Though many parties have been surprised by this announcement, none have been more so than the fetus' mother Emily Dickinson. "I didn't sign any contract," Dickinson commented to the media during a hypno-birthing class, "and I plan on fighting this thing. My lawyer says there's legal precedent for sports teams not being allowed to sign an unborn baby without the mother's consent."
Blue Jays lawyers are aware of this precedent, and plan on contesting this claim based on the fact that the fetus is young enough to not yet be considered a human being.
According to a source within the Blue Jays' organization, the club had fetal operatives working over the last several weeks to get this deal done without other teams, or the mother, finding out their intentions. Most of their work involved preparing the womb for the embryo to enter the fetal stage, creating welcoming conditions that would be conducive to making a long-term commitment to the organization.

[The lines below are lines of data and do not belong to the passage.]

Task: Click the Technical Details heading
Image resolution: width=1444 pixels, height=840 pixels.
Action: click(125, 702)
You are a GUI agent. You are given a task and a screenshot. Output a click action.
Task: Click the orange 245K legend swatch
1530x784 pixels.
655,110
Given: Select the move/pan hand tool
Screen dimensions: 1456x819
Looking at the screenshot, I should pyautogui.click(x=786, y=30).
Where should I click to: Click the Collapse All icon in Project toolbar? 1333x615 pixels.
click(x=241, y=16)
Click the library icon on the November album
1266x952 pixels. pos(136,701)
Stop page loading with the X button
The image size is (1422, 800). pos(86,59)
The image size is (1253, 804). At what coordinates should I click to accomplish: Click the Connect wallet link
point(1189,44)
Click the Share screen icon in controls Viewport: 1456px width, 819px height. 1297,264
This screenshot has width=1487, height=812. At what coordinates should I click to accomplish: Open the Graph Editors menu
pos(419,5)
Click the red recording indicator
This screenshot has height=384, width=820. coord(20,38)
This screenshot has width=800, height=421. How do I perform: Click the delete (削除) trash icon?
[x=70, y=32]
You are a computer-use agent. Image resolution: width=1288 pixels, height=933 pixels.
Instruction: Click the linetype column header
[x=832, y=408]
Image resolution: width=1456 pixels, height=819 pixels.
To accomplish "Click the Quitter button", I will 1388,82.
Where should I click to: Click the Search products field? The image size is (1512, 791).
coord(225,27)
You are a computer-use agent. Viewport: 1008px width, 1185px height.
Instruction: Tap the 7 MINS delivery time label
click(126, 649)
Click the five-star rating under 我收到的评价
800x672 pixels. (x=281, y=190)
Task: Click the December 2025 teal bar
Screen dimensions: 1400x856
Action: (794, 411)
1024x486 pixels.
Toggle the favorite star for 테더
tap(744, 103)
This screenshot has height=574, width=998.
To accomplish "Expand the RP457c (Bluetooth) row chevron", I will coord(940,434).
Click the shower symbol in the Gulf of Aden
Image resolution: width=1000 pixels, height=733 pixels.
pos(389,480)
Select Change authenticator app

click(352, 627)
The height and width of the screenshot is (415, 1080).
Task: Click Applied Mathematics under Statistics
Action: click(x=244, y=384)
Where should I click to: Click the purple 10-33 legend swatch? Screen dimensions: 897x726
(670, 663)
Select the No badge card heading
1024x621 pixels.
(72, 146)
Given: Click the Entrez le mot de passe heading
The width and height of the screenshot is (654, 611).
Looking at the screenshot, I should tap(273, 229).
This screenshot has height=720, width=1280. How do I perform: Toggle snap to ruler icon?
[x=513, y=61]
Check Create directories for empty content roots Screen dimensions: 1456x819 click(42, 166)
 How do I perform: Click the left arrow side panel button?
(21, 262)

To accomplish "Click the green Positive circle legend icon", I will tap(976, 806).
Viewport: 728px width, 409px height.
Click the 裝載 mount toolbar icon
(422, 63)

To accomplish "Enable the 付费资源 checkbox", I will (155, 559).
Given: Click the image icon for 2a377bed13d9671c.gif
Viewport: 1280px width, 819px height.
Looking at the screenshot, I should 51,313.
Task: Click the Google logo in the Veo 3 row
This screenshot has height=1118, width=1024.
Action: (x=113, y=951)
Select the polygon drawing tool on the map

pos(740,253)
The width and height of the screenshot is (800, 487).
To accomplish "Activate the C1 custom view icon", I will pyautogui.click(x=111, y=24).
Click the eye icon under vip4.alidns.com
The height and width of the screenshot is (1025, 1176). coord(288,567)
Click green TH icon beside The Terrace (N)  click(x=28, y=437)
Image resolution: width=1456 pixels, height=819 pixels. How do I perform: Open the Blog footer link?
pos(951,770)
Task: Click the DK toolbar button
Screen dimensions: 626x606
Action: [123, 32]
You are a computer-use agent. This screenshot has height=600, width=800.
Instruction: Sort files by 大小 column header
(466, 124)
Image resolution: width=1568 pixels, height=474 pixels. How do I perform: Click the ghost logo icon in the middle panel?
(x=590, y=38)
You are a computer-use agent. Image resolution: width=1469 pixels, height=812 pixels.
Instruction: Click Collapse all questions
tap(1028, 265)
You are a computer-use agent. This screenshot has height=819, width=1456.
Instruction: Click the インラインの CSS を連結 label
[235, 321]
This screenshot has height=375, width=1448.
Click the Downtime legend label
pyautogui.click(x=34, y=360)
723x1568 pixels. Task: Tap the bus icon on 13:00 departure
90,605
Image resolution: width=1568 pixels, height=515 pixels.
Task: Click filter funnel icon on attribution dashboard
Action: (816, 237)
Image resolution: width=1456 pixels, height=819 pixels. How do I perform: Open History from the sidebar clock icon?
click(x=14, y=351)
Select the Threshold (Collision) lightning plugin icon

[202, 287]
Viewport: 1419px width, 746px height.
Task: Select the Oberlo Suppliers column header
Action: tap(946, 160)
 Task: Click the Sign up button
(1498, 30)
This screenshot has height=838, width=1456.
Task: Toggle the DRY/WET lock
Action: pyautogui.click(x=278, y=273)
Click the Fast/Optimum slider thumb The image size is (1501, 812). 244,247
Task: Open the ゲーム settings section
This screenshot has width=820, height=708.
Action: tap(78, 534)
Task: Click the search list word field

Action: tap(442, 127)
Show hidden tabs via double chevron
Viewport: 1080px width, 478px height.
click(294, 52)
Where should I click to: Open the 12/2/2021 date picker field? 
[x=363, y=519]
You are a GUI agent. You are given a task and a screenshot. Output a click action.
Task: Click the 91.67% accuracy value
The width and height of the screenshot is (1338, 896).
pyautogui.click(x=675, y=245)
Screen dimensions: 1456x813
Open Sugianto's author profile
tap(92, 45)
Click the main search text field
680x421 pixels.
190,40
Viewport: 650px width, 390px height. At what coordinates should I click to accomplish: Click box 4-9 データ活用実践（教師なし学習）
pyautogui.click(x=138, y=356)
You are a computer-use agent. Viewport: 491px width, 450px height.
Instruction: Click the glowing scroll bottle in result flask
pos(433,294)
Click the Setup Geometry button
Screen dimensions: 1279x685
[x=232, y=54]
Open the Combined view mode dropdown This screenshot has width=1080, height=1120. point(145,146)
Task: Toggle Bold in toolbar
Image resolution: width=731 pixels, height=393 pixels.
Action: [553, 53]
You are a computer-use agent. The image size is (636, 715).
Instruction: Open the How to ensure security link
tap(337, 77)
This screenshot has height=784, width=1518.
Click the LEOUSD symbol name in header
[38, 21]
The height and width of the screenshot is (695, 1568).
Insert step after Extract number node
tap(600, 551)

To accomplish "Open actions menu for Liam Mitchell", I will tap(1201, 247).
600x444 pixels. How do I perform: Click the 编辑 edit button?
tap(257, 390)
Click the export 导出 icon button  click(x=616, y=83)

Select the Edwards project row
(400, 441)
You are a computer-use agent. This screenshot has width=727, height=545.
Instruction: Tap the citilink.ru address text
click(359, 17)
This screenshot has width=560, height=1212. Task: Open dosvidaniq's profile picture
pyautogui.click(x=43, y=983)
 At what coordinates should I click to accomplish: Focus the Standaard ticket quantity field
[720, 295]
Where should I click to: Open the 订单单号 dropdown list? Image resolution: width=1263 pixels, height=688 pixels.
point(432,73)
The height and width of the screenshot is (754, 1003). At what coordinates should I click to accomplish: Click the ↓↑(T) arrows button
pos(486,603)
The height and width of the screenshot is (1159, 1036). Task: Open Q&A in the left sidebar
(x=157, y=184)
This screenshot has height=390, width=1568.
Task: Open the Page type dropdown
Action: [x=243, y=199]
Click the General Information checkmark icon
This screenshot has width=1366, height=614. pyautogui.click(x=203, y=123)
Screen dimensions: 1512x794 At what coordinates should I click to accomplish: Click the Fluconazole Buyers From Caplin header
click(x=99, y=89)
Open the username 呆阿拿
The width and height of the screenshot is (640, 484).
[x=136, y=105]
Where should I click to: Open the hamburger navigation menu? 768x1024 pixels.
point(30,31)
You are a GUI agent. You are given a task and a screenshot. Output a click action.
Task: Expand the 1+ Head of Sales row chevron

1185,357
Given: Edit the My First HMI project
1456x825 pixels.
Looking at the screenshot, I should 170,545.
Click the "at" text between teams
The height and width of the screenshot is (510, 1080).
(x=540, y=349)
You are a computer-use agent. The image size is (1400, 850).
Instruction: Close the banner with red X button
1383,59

"We had the place decked out in Blue Jays memorabilia, we had the 92-93 DVD playing non-stop, we had a gourmet buffet available 24/7, there was no way he could resist," commented tiny scout Alan Dempsey.
Alex Anthopoulos says this was a feat of scouting the likes of which has never been seen before, and that the club needs to keep going in new, unexplored directions if it hopes to compete with the Yankees and Red Sox. Though he was characteristically mum on the club's future plans, he did finish the press conference by dropping a tantalizing hint: "I still think we can go younger."